Budget 2011 : économies difficiles

Posté le décembre 08, 2010, 12:57
3 mins

Le Sénat vient de voter le budget 2011. Le vote a été l’occasion de bras de fer entre les sénateurs et le ministre du Budget, François Baroin. Celui-ci n’a pas hésité à passer par une deuxième délibération pour rejeter l’amendement qui maintenait l’abattement de 15% sur les cotisations sociales des particuliers employeurs afin de revenir au texte initial qui supprime totalement cet abattement. La mesure, selon François Baroin, permet de faire entrer 460 millions d’euros dans les caisses de l’Etat. Rappelons que les sénateurs ont supprimé la disposition introduite par les députés selon laquelle les bénéificiaires de l’AME devaient verser un forfait de 30 euros par an…

 

Le projet de loi de finances pour 2011 met l’accent sur le rétablissement des comptes publics et la lutte contre le déficit qu’il entend ramener de 152 milliards d’euros en 2010 à 92 milliards d’euros en 2011. Il prévoit une stabilisation des crédits en valeur, hors charge de la dette et dépenses de pensions, et la poursuite de la réduction des effectifs de la fonction publique.

Les prélèvements sur recettes au profit de l’Union européenne et des collectivités territoriales sont stabilisés.

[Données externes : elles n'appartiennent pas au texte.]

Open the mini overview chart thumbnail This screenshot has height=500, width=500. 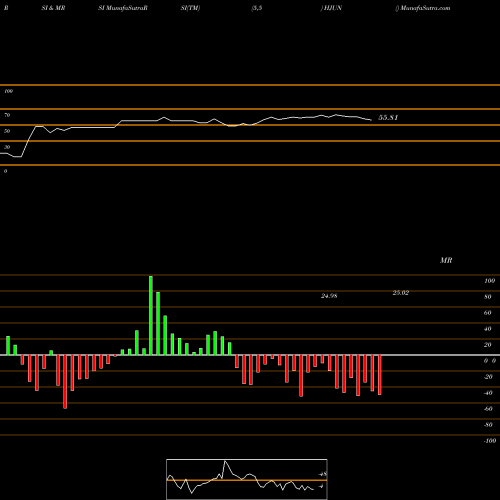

Les crédits des missions du budget général de l’État font l’objet de réductions significatives, à l’exception des missions « Justice » et « Recherche et Enseignement supérieur ». La structuration du budget en missions et programmes est réformée, dans le sens d’un regroupement de programmes, prenant acte de la sortie de la crise économique et de la réforme de l’État. Par ailleurs, ce budget prévoit que les recettes fiscales nettes pour 2011 s’établiront à 254,1 milliards d’euros et les recettes non fiscales à 17,2 milliards d’euros.

Enfin, le projet de loi de finances prévoit la réduction des dépenses fiscales pour participer à l’effort de redressement des comptes publics.

Mais l’essentiel de la réduction du déficit porte sur la fin des dépenses de relance et du grand emprunt. Si un réel effort est consenti au niveau de l’Etat, ce n’est pas le cas au niveau de la sécurité sociale, ni des collectivités locales.

Il reste à l’Assemblée et au Sénat à se mettre d’accord, via la commission mixte paritaire, pour voter un même texte le 15 décembre.